Sarah Emma Edmonds Seelye is one of the most well-known female soldiers from the Civil War (see her photo above). She was eager to fight for the Union and enlisted as a private under the alias of Franklin Thompson with the 2nd Michigan Infantry in 1861. She fought in many battles, including First and Second Manassas, Antietam and Fredericksburg, but contracted malaria in the spring of 1863. She feared that seeking treatment would betray her secret, so she slipped away from the army, which led to Franklin Thompson being charged with desertion. In July of 1884, after several of her former army comrades submitted affidavits on her behalf, an Act of Congress cleared her of the desertion charges and she was awarded a soldier’s pension. She was the only woman ever included in the Grand Army of the Republic. She married after the war and had three children.
Frances Clayton served in a Missouri artillery unit with her husband, Elmer. They fought side by side at the battle of Stones River in 1862, when her husband was killed directly in front of her. She did not dissolve into hysterics and throw herself upon him. Instead, she stepped over his body and continued the advance, firing her gun as she went. She did not reveal herself even then and continued to serve in the army until she was wounded in 1863 and discharged from the army.
Martha Parks Lindley could not bear to be separated from her husband, William. Leaving their two children in the care of her sister, she followed him into service under the name of Jim Smith. She served undetected in the army for three years before mustering out of service and returning to her children. Her husband survived the war and reunited with his family, and they had two more children.

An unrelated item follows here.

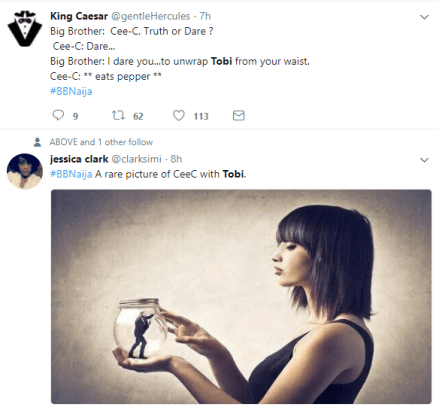Click the jessica clark display name
439x410 pixels.
79,159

My favorite account is of a woman who fought at Fredericksburg – a ferocious, grisly battle fought in freezing, snowy conditions. She engaged the enemy so bravely that she received a field promotion – and she was eight months pregnant! We know this because her Colonel, Elijah H. Cavins, wrote home to his wife one month later:
A corporal was promoted to sergeant for gallant conduct at the battle of Fredericksburgh [sic], since which time the sergeant has become the mother of a child.
And to top it all off, this woman had also been wounded in the shoulder at Antietam while in her second trimester – and still managed to keep the secret that she was actually a woman. Unfortunately, although her actions are famous, nowhere is her name recorded, nor do we know what happened to her or her baby. We do not know her motives for fighting, but to continue her fight even through pregnancy, she must have believed in her cause with the most extreme ardency.
These women listed here represent a small sample of the many brave women who risked their lives to serve their cause. Could one of them be your ancestor?